Even if approximately 90% of customers belongs to the Local Market Customers, their total volume of transaction takes up 72% of entire transaction volumes.
Even though there is not much change of ordering pattern between CO2 customer and Non CO2 customer in 2023 and 2024, median volume per order has increased by over 10% in 2024 compared to 2023 for C02 customer.
SALES REP (sales representatives) remains in 75% of order type for 2 years transactions, followed by OTHERS, and MYCOKE360 (Digital Ordering Platform), which indicates that personal interaction is still significant to maintain the sales.
In terms of order volume percentage per year, Goods channel increase by 2% points from 2023 to 2024.
BULK TRADES and DINING takes over 50% of entire transaction volume in both 2023 and 2024.

SET OF TASKS:
a) Reproduce the sales findings between "Even though there" and "2023 to 2024.", inclusive.
b) Pick up the sales findings where they end and keep writing them.
You will not need the data for this.

INFORMATION SHOWN:
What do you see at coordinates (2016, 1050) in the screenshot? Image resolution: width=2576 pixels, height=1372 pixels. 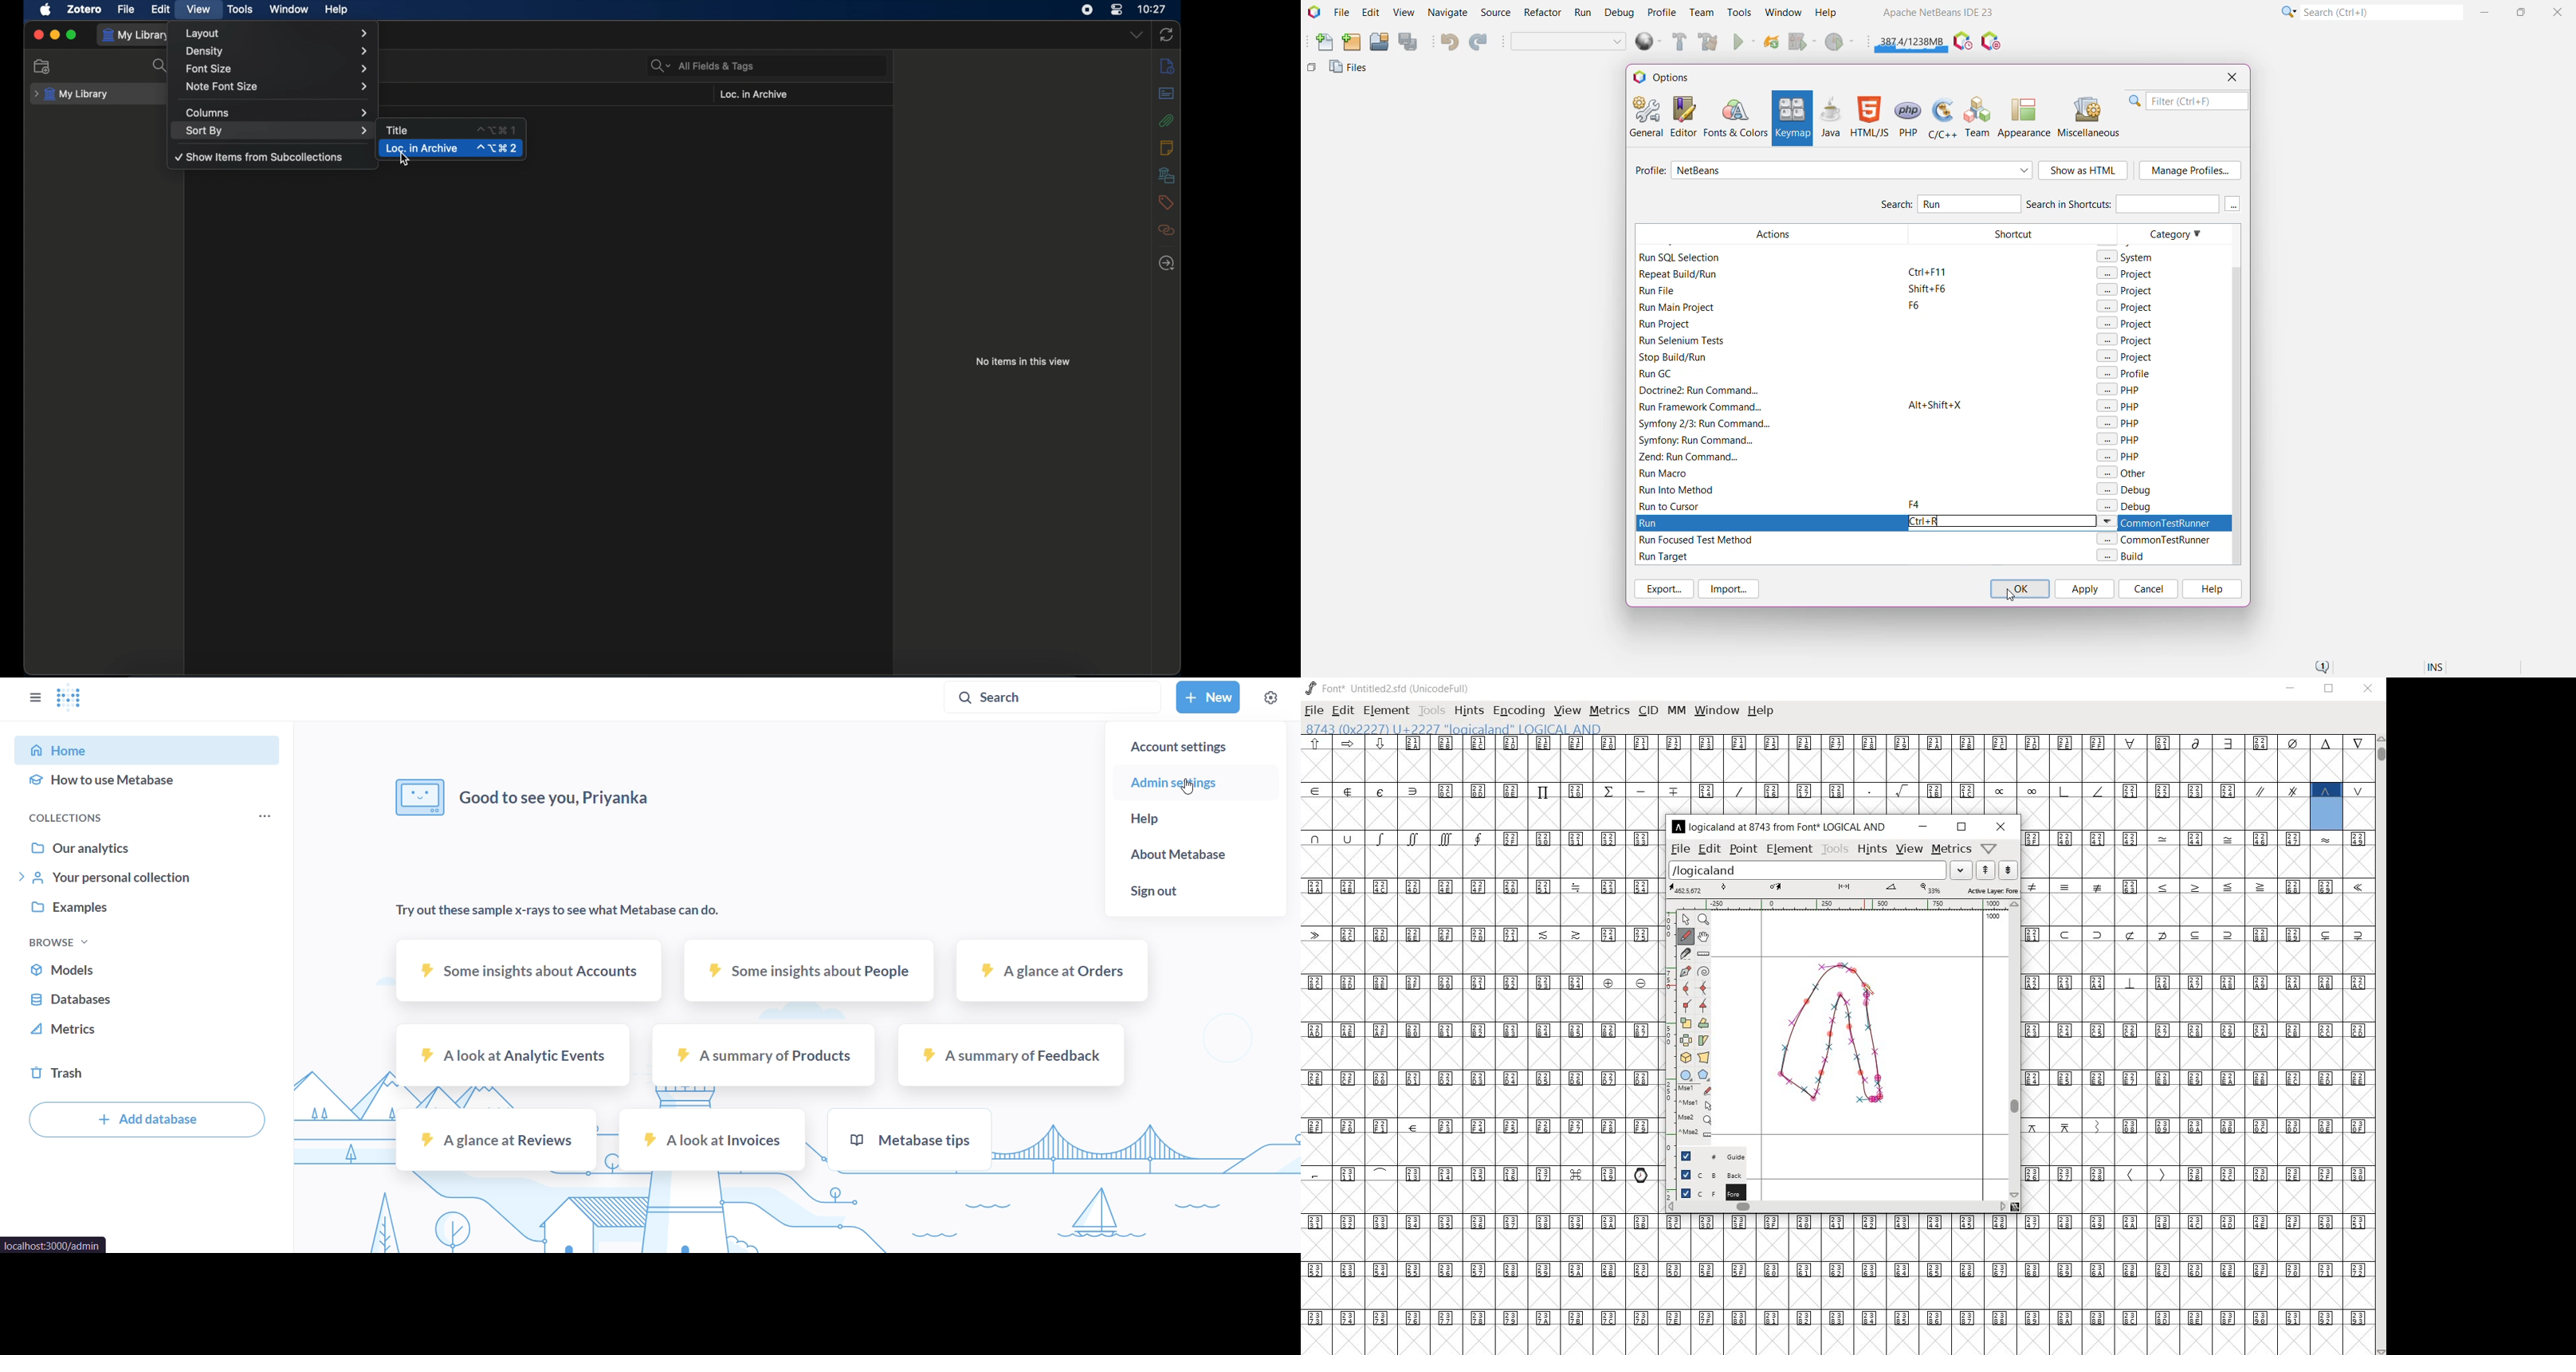 I see `scrollbar` at bounding box center [2016, 1050].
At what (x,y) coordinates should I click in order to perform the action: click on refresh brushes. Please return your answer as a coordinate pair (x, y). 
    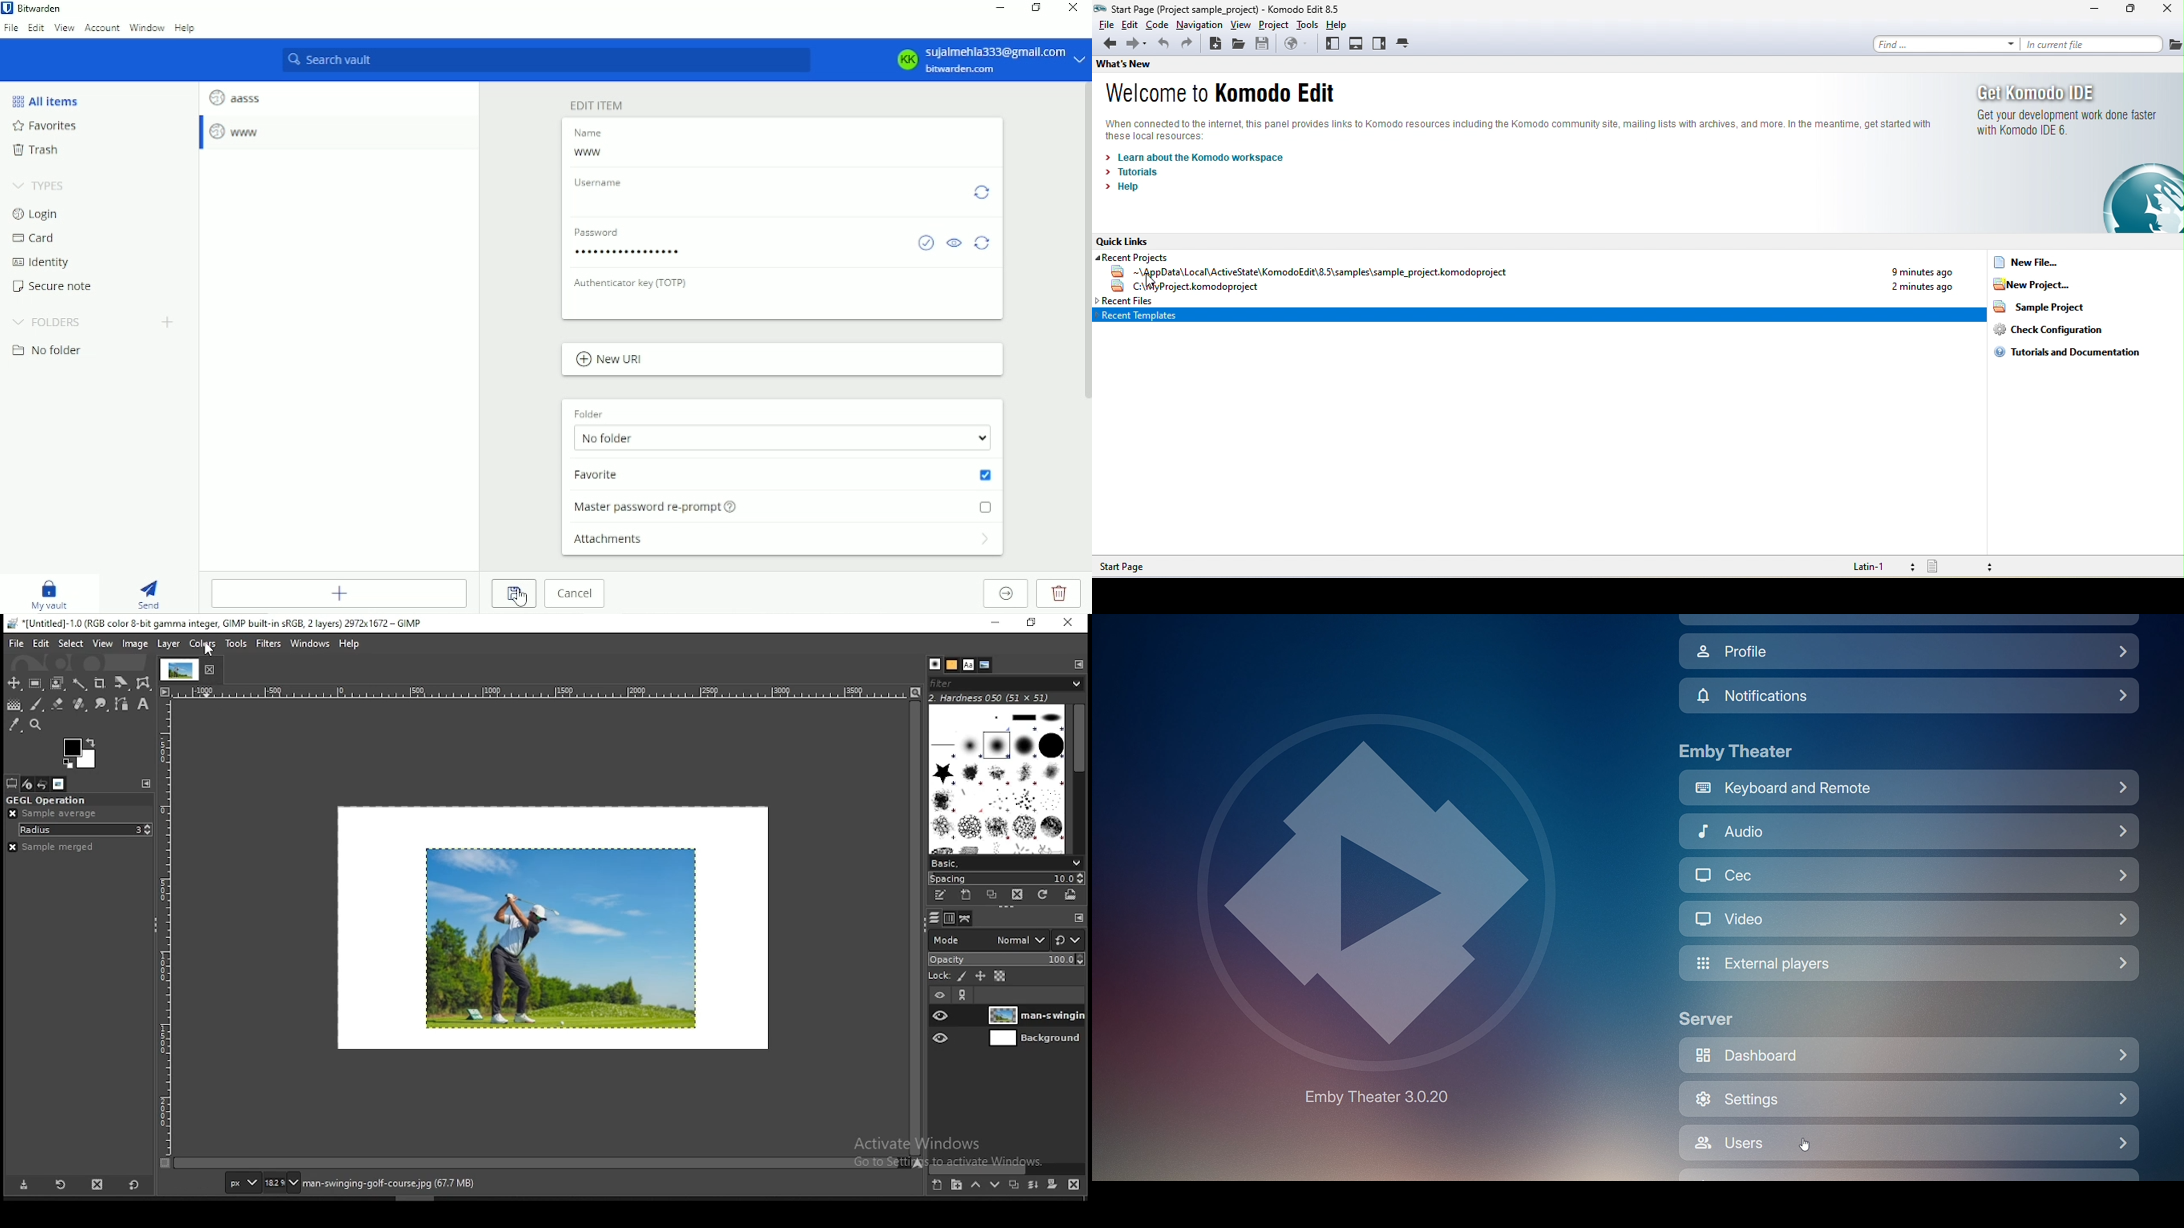
    Looking at the image, I should click on (1044, 895).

ANSWER LIST:
a)
Even though there is not much change of ordering pattern between CO2 customer and Non CO2 customer in 2023 and 2024, median volume per order has increased by over 10% in 2024 compared to 2023 for C02 customer.
SALES REP (sales representatives) remains in 75% of order type for 2 years transactions, followed by OTHERS, and MYCOKE360 (Digital Ordering Platform), which indicates that personal interaction is still significant to maintain the sales.
In terms of order volume percentage per year, Goods channel increase by 2% points from 2023 to 2024.

b)
14,742 customers experienced a decline in order volume, including some high-volume customers moving to medium or low volume. Growth segment: Certain customers moved from low to high volume, indicating rising demand and potential need for priority servicing.
Some customers crossed above or below the 400-gallon threshold, affecting route efficiency and delivery planning. Net Impact: Helps assess whether SCCU should expand direct delivery routes or refine ARTM logistics.
Increased order frequency suggests growth potential, while decreased frequency may signal churn risk.